Before I left Keesler Air Force Base, Miss., for this deployment, I promised myself, and my leadership, I would return a new person. I set a lofty goal and told anyone who would listen, which initially helped me be accountable for my choices. I predicted I would lose 40 pounds. People encouraged me, but still pointed out it was a lot of weight and it would be tough.
After allowing myself a couple weeks to get acclimated, I began the battle on my waistline. I kept hearing about early risers who participated in an exercise regimen that was intense, awful, awesome and fun all at the same time. I decided to try it. Just before Thanksgiving, I went to my first class. Three days later, I regained movement and was able to go back. I scaled my workouts and tailored them to my abilities.
The more I focused on skill work and proper form, the more my body responded. I was running faster, lifting more weight and recovering quicker. When I needed motivation, my workout brothers and sisters were there to encourage and inspire me — and each other.
While I attribute much of my success to exercise, I had to do my part in the dining facility as well. I drastically cut carbohydrates, ate smaller portions and made better choices. I didn’t starve myself and yes, I had a cookie or two once in a while.

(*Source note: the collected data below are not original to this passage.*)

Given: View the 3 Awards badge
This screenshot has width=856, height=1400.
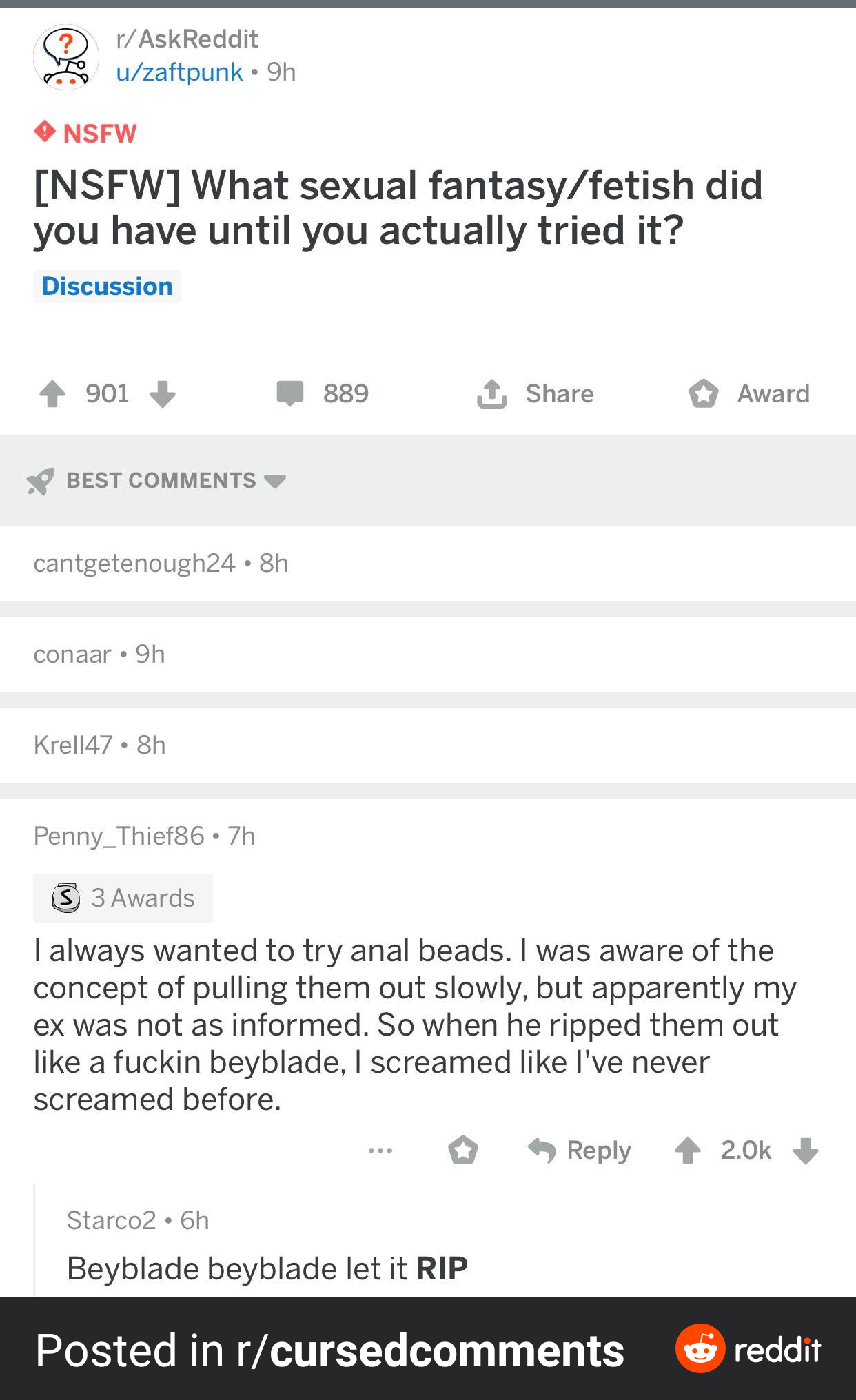Looking at the screenshot, I should coord(123,898).
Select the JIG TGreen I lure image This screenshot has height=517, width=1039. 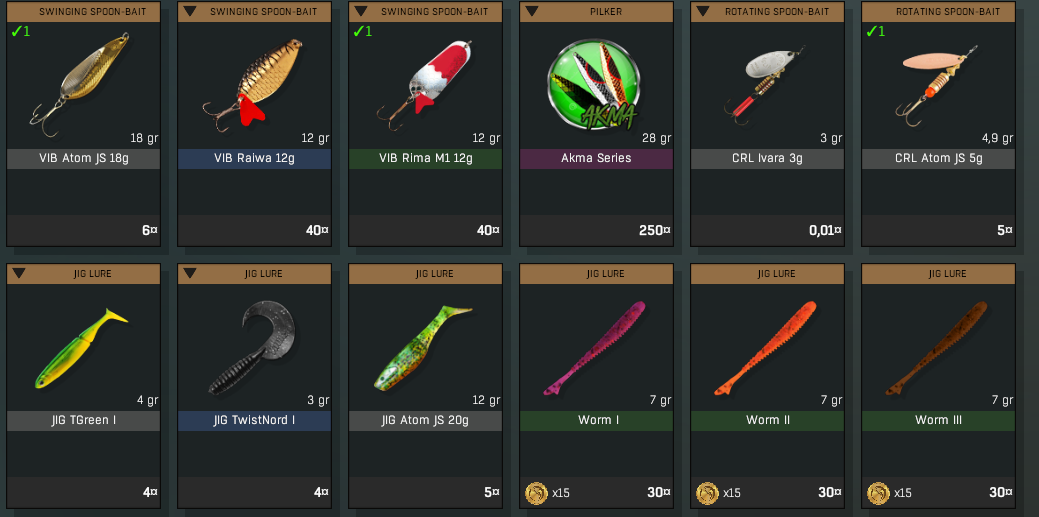click(x=81, y=348)
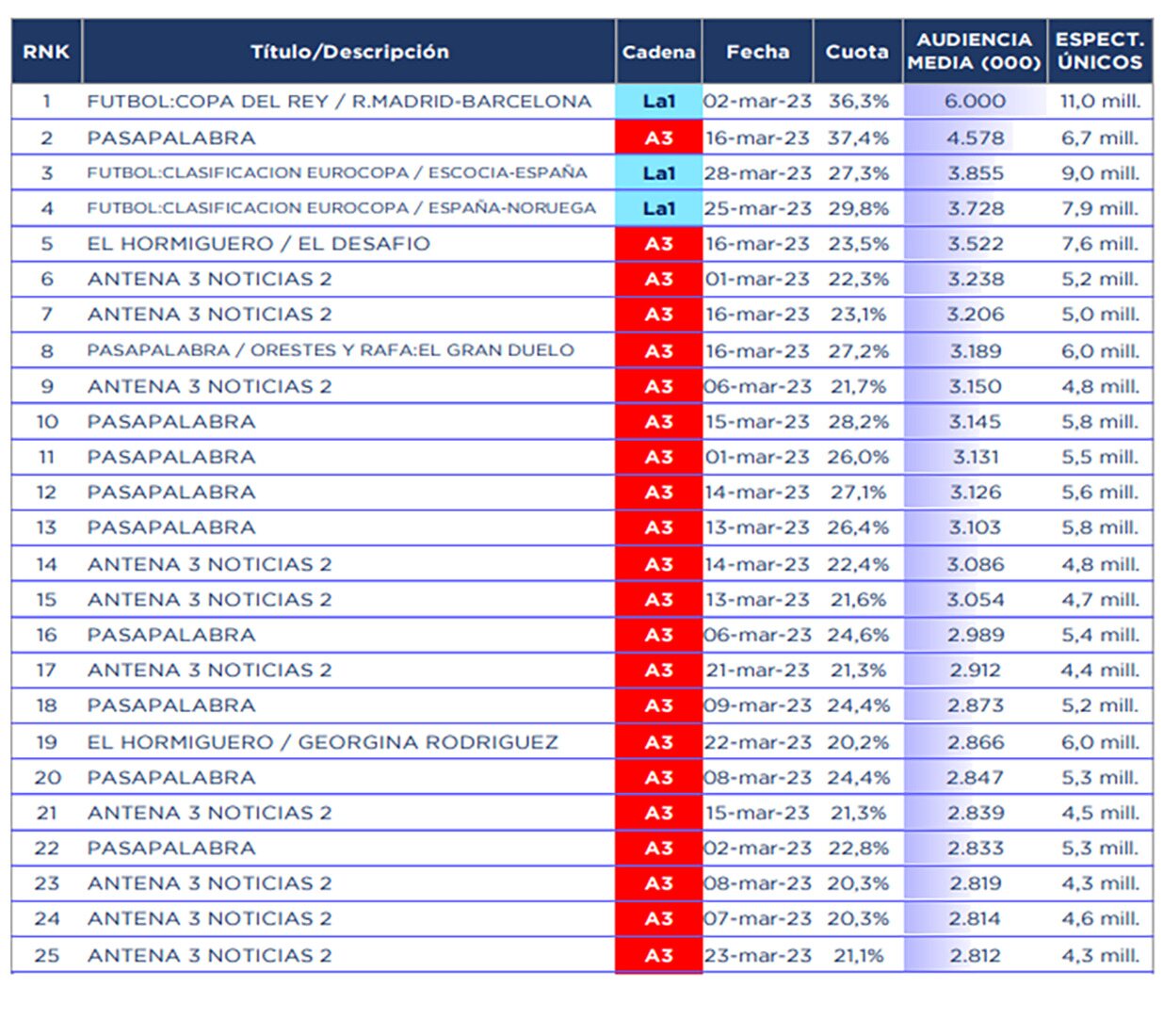Image resolution: width=1163 pixels, height=1036 pixels.
Task: Select Pasapalabra / Orestes y Rafa: El Gran Duelo
Action: (330, 350)
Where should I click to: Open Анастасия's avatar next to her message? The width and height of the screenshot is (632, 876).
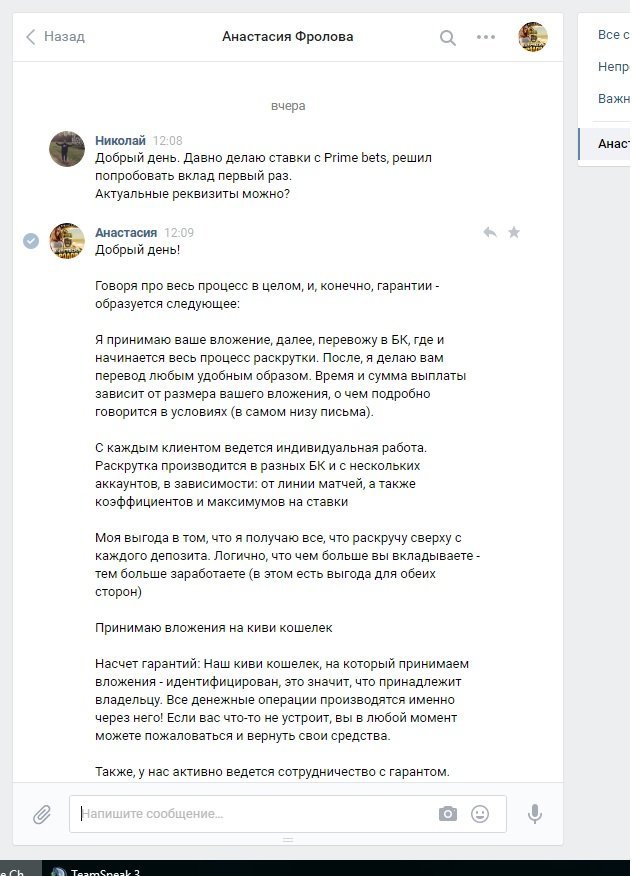[x=67, y=241]
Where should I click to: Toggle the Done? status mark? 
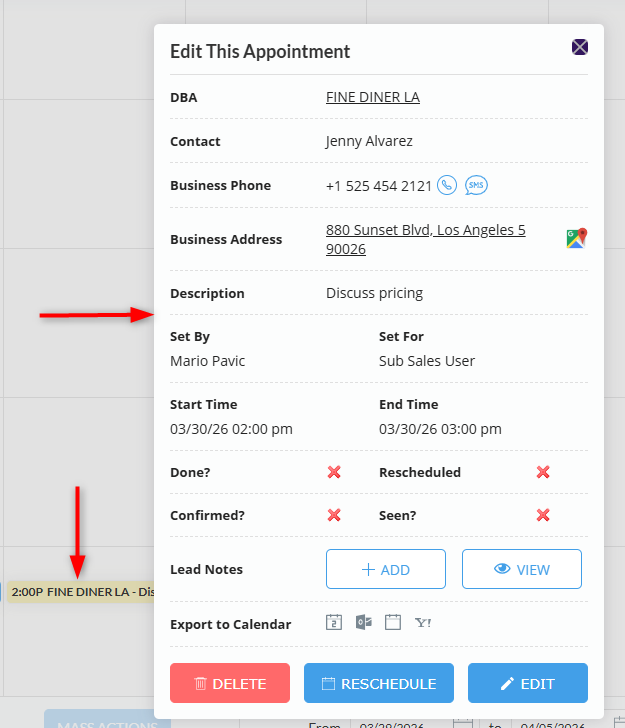334,471
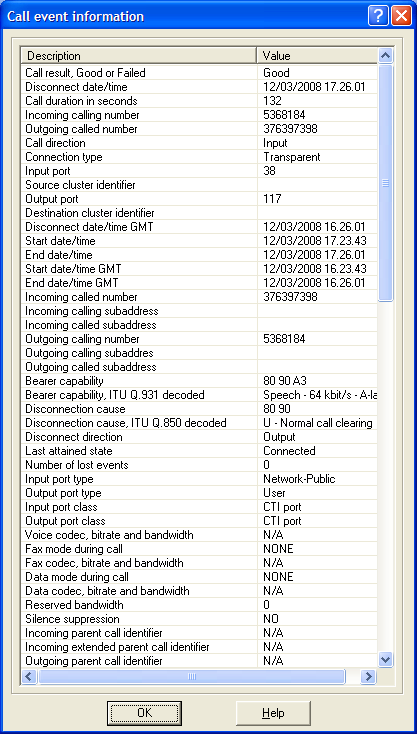The image size is (417, 734).
Task: Select the Incoming calling number row
Action: point(199,115)
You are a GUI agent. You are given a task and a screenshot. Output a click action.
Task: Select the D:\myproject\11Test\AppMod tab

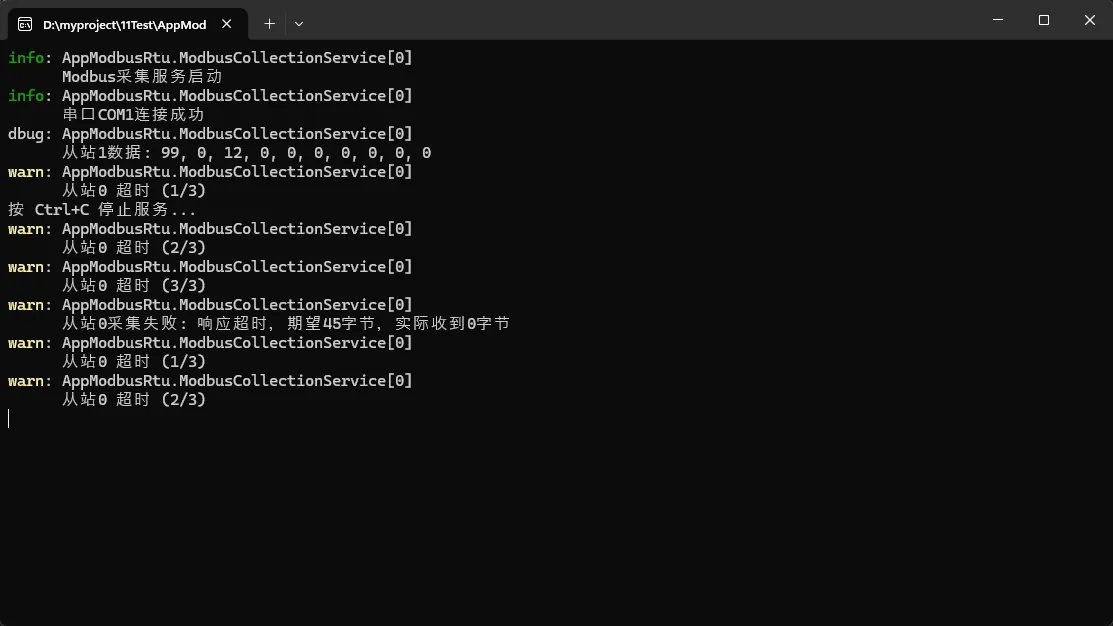click(124, 24)
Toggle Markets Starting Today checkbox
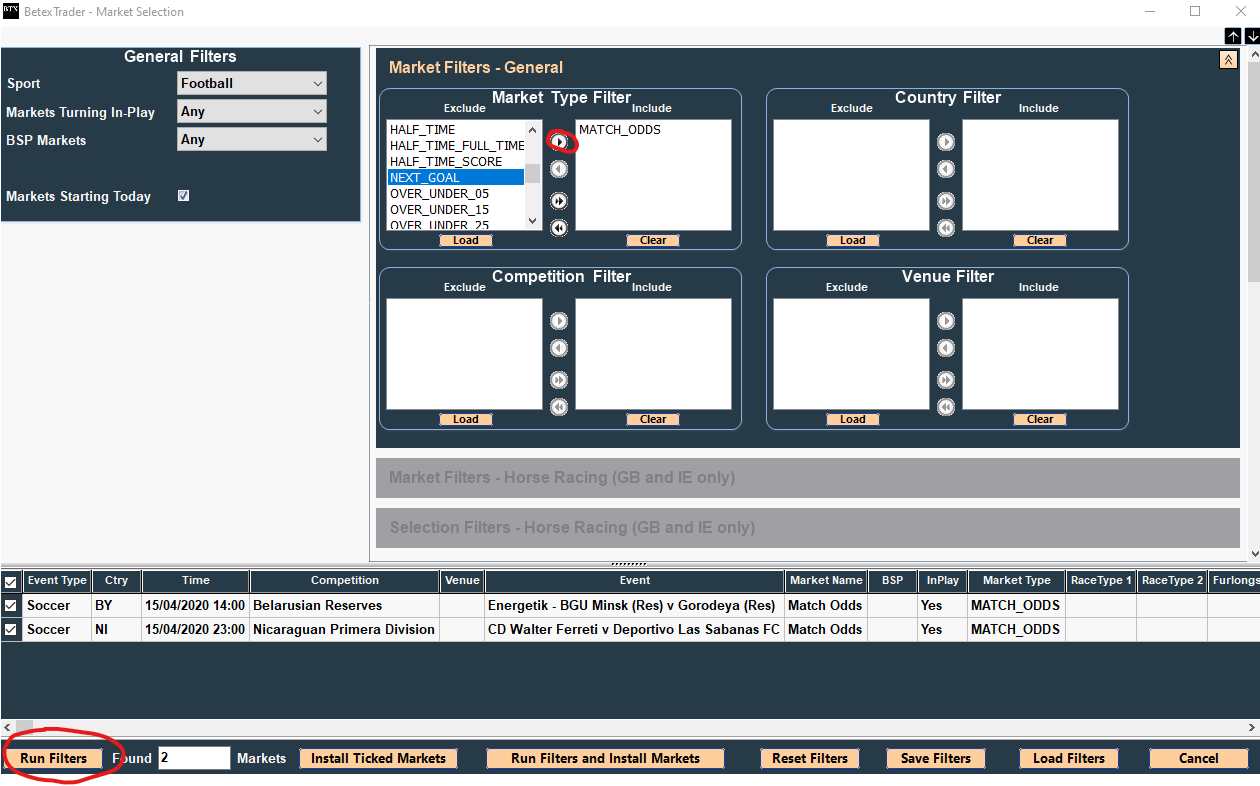The width and height of the screenshot is (1260, 786). (x=183, y=196)
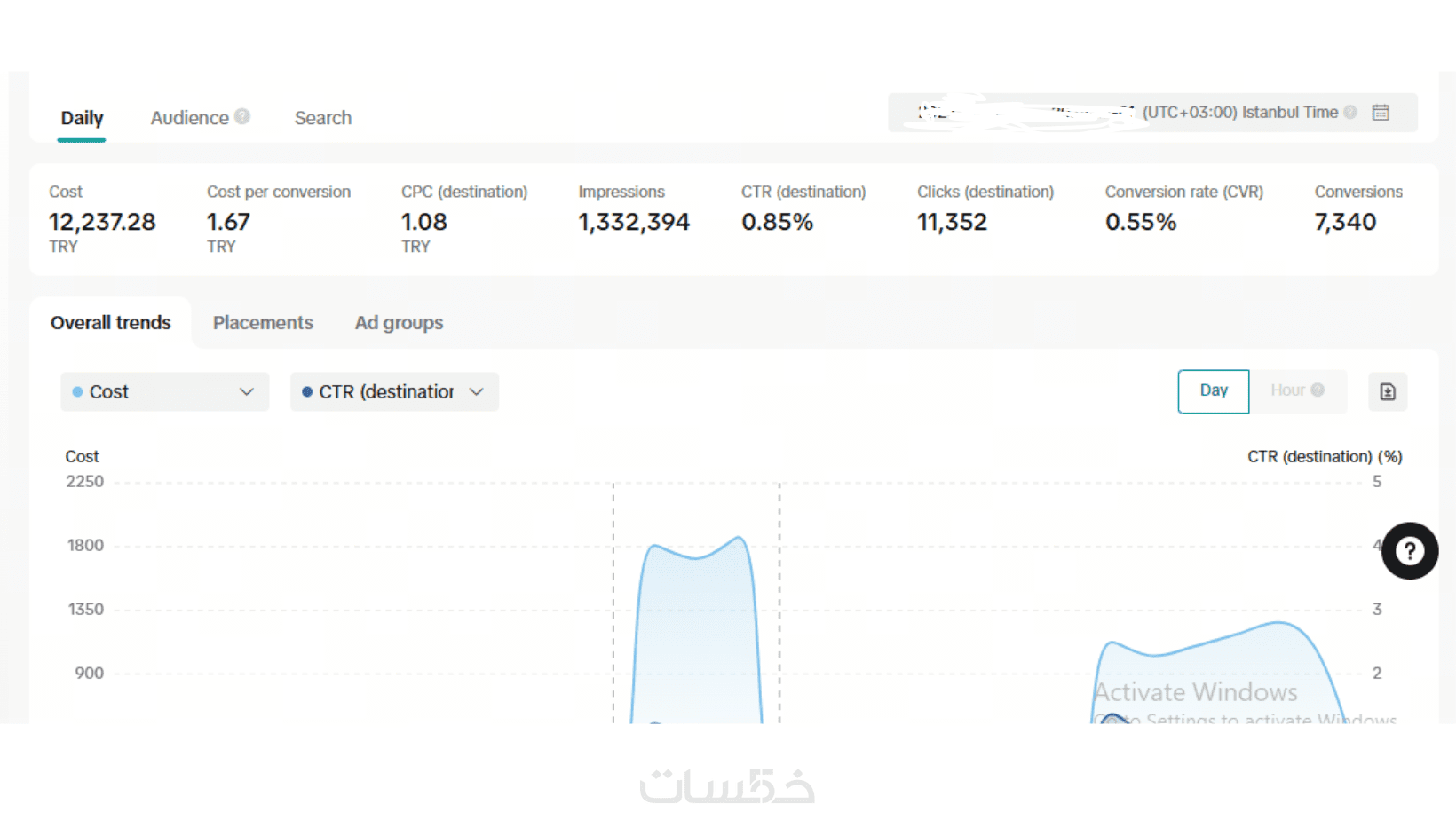Open the CTR (destination) metric dropdown
The image size is (1456, 820).
click(394, 391)
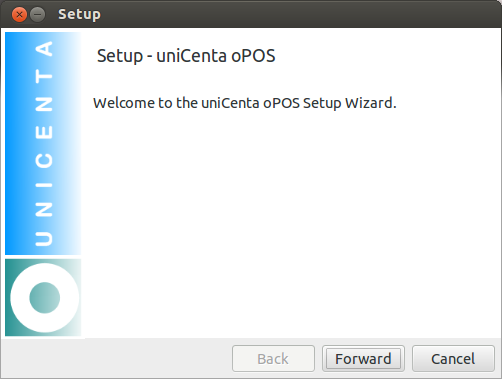Click the letter C in the banner
The height and width of the screenshot is (379, 502).
pos(44,160)
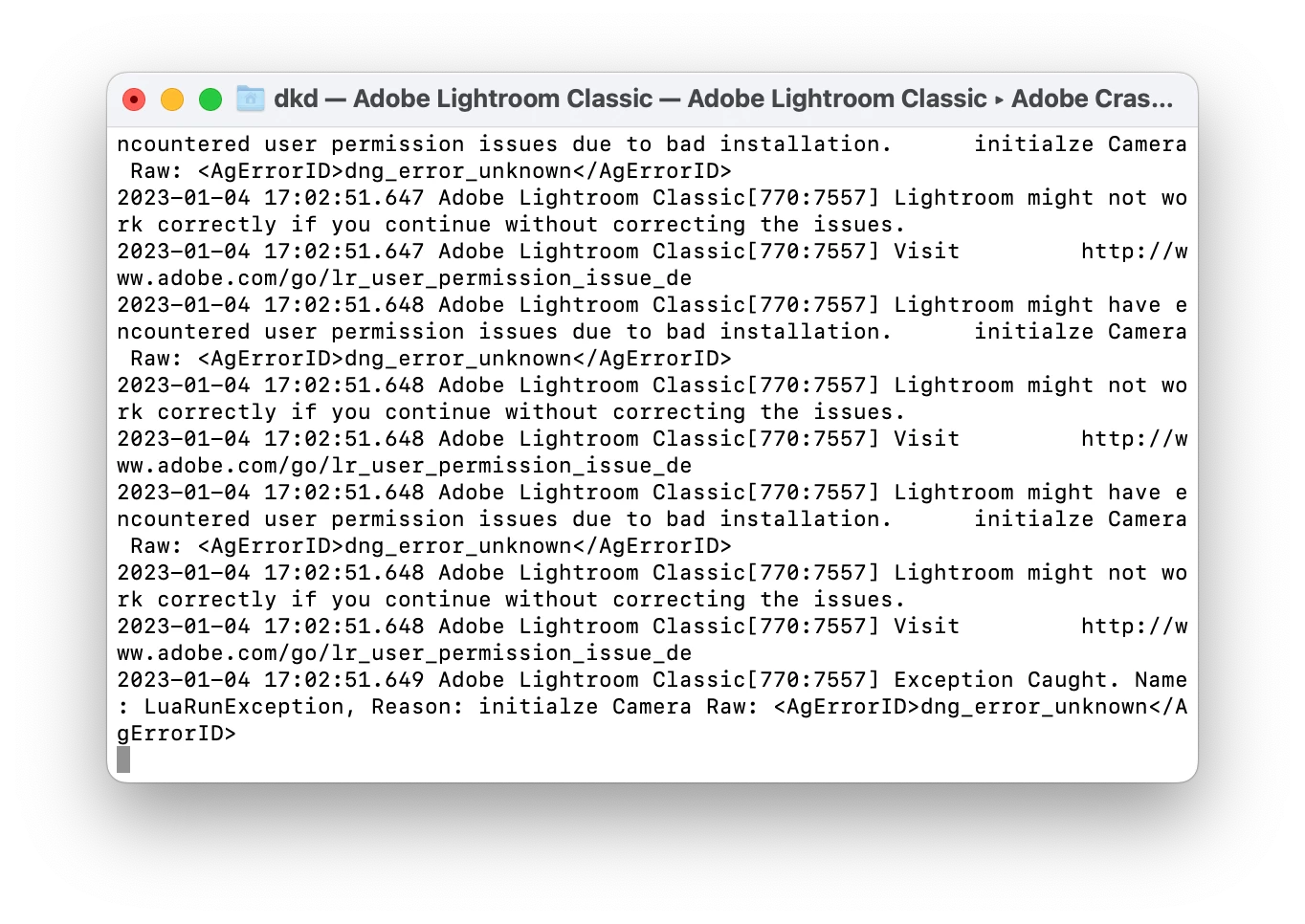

Did I have setbacks? Yes, I was down for a few days with arthritis pain and there was at least one week, during which, I gained weight instead of losing it. I didn’t let it discourage me. I used those moments to motivate me to work harder.
I was also able to compete in the wing’s Biggest Loser competition. By the time it started, I had already lost 13 pounds and was entrenched in my routine.
When the contest was over, I had lost an additional 30 pounds and placed first. I scheduled my fitness test with the hope that having lost more than 40 pounds and having worked out for five months I would be ready. I could never have predicted just how ready I was.
I scored better at 40 years of age than I ever have, a 99.8. Twenty years ago, I ran my 1.5 mile test in 10:24. This time I ran it in 10:06. I reached my goal of losing 40 pounds., took 7 inches off my waist and I’m in the best shape of my life.
I set a specific goal, set my mind to it and stuck to it. I know I am not alone. Miracles do not happen overnight; they can take days, weeks or months depending on the goal.
Now it is time for a new goal. I have to promise myself I will never look like I did five months ago ever again.
You, too, can accomplish your goals. Dream big and work hard to achieve that dream, you can do it.
Air Force fitness centers offer a variety of workouts, just visit your local staff and find out which one is right for you.